–YOY PPI +6.0%, YOY Core PPI +0.9%; Claims Little Chgd from Mid-March

By Joseph Plocek

WASHINGTON (MNI) – The U.S. March PPI seems like ‘old news’ after
the CPI was released last week, and the unemployment claims data are
suggesting economic stabilization.

Initial unemployment claims fell 24,000 to 456,000 for the April 17
week, the payroll survey period. This compares to 454,000 in mid-March
and suggests little change in labor market conditions after a
holiday-related spike earlier.

There was nothing unusual in the data, a Labor Department economist
said.

Initial claims are off the 650,000 peak of a year ago, and thus are
improving.

Continuing claims declined 40,000 to 4.646 million for the April 10
week, also downtrending since a June 2009 peak and indicating some
improvement, but probably not enough to show large gains in payrolls.

In a separate report, U.S. March PPI printed +0.7% and +0.1% in
core (unrounded +0.0579%).
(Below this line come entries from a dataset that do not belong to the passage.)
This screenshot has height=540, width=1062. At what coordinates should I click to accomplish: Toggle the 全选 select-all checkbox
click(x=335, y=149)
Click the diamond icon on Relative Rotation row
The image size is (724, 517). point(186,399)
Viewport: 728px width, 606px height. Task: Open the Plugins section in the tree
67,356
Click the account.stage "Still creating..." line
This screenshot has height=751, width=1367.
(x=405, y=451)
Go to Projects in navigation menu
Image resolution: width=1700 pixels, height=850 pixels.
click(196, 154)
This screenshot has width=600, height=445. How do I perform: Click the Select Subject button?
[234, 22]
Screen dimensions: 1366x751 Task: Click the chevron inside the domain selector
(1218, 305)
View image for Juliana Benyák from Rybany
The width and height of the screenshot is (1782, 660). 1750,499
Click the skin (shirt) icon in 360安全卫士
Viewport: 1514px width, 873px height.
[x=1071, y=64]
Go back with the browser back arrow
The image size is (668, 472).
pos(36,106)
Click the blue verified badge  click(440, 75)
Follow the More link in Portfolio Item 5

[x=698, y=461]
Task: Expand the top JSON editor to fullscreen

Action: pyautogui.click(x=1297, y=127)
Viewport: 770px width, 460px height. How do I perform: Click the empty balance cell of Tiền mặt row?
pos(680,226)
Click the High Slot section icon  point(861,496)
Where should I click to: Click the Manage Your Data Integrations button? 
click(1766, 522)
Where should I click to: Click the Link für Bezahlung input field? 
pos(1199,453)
These represent over-the-year rates of +6.0%
overall and +0.9% core.

PPI is less important since we already know CPI was modest from a
report last week.

Overall PPI seesawed from -0.6% in February, and mainly reflected
+2.4% in foods (where vegetables surged 49.3% on big gains in tomatoes,
dry onions, cauliflower, green peppers and lettuce) and +0.7% in energy
(where large gains were widespread except for -8.4% in Liquified
Petroleum Gas). This was the largest gain in PPI food prices since
January 1984.

In core, jewelry printed +4.9%, representing 85% of the core gain,
and cigarettes printed +1.0%. These were offset by -1.1% in passenger
cars.

The bottom line is that rising core was in a few luxury items and
might be absorbed in margins rather than passed into CPI in coming
months.

There were a few signs of rising prices in the pipeline:
Intermediate PPI posted +0.6% and Crude posted +3.2%. Prices of metals,
wastepaper and chemicals rose in these areas.